What is expected: Write out all of the data again, precisely as it appears.

---------- Source material

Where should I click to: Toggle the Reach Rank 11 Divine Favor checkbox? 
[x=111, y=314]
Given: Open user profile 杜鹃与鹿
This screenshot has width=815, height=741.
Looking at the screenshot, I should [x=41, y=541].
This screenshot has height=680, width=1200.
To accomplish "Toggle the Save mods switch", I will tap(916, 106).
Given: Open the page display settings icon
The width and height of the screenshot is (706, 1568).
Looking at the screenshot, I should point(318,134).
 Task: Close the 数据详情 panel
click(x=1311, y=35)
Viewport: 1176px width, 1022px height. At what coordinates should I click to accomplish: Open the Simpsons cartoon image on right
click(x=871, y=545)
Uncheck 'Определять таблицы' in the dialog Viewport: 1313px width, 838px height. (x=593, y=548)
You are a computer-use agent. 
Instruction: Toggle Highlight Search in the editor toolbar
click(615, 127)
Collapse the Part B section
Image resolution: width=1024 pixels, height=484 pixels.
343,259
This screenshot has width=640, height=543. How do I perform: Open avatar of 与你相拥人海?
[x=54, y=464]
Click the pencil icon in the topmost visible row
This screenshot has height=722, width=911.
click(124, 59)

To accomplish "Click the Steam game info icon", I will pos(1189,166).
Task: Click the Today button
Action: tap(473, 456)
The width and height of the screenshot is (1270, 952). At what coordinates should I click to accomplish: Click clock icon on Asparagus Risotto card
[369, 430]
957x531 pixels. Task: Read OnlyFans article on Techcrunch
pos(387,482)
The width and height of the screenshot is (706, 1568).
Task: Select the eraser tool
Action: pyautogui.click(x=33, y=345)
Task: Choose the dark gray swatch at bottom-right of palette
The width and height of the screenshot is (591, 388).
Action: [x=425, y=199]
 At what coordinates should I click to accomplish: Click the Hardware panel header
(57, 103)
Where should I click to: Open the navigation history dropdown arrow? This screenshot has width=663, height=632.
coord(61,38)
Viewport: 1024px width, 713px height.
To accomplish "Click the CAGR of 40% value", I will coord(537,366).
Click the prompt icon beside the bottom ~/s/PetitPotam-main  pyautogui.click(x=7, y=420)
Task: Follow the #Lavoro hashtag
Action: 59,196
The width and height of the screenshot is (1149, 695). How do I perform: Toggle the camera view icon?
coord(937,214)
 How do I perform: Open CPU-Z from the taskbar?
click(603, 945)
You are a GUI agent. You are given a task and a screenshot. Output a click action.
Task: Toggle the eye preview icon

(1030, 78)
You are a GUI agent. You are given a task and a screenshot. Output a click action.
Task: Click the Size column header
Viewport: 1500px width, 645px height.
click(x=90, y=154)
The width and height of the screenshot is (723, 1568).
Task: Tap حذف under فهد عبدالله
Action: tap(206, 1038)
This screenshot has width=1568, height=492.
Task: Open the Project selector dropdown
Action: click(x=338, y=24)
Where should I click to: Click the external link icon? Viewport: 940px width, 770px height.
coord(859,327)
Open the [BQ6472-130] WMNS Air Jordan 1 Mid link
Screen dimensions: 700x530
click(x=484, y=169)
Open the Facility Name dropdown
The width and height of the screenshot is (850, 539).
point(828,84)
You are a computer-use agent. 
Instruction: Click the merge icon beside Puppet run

--------------------

Output for this exercise:
Where should I click to: Toggle the Reach Rank 11 Divine Favor checkbox? 
[x=111, y=314]
Given: Open user profile 杜鹃与鹿
This screenshot has width=815, height=741.
Looking at the screenshot, I should [x=41, y=541].
This screenshot has height=680, width=1200.
To accomplish "Toggle the Save mods switch", I will tap(916, 106).
Given: Open the page display settings icon
The width and height of the screenshot is (706, 1568).
Looking at the screenshot, I should point(318,134).
 Task: Close the 数据详情 panel
click(x=1311, y=35)
Viewport: 1176px width, 1022px height. At what coordinates should I click to accomplish: Open the Simpsons cartoon image on right
click(x=871, y=545)
Uncheck 'Определять таблицы' in the dialog Viewport: 1313px width, 838px height. (x=593, y=548)
You are a computer-use agent. 
Instruction: Toggle Highlight Search in the editor toolbar
click(615, 127)
Collapse the Part B section
Image resolution: width=1024 pixels, height=484 pixels.
343,259
This screenshot has width=640, height=543. How do I perform: Open avatar of 与你相拥人海?
[x=54, y=464]
Click the pencil icon in the topmost visible row
This screenshot has height=722, width=911.
click(124, 59)

To accomplish "Click the Steam game info icon", I will pos(1189,166).
Task: Click the Today button
Action: tap(473, 456)
The width and height of the screenshot is (1270, 952). At what coordinates should I click to accomplish: Click clock icon on Asparagus Risotto card
[369, 430]
957x531 pixels. Task: Read OnlyFans article on Techcrunch
pos(387,482)
The width and height of the screenshot is (706, 1568).
Task: Select the eraser tool
Action: pyautogui.click(x=33, y=345)
Task: Choose the dark gray swatch at bottom-right of palette
The width and height of the screenshot is (591, 388).
Action: [x=425, y=199]
 At what coordinates should I click to accomplish: Click the Hardware panel header
(57, 103)
Where should I click to: Open the navigation history dropdown arrow? This screenshot has width=663, height=632.
coord(61,38)
Viewport: 1024px width, 713px height.
To accomplish "Click the CAGR of 40% value", I will coord(537,366).
Click the prompt icon beside the bottom ~/s/PetitPotam-main  pyautogui.click(x=7, y=420)
Task: Follow the #Lavoro hashtag
Action: 59,196
The width and height of the screenshot is (1149, 695). How do I perform: Toggle the camera view icon?
coord(937,214)
 How do I perform: Open CPU-Z from the taskbar?
click(603, 945)
You are a GUI agent. You are given a task and a screenshot. Output a click action.
Task: Toggle the eye preview icon

(1030, 78)
You are a GUI agent. You are given a task and a screenshot. Output a click action.
Task: Click the Size column header
Viewport: 1500px width, 645px height.
click(x=90, y=154)
The width and height of the screenshot is (723, 1568).
Task: Tap حذف under فهد عبدالله
Action: tap(206, 1038)
This screenshot has width=1568, height=492.
Task: Open the Project selector dropdown
Action: click(x=338, y=24)
Where should I click to: Click the external link icon? Viewport: 940px width, 770px height.
coord(859,327)
Open the [BQ6472-130] WMNS Air Jordan 1 Mid link
Screen dimensions: 700x530
click(x=484, y=169)
Open the Facility Name dropdown
The width and height of the screenshot is (850, 539).
point(828,84)
You are a computer-use agent. 
Instruction: Click the merge icon beside Puppet run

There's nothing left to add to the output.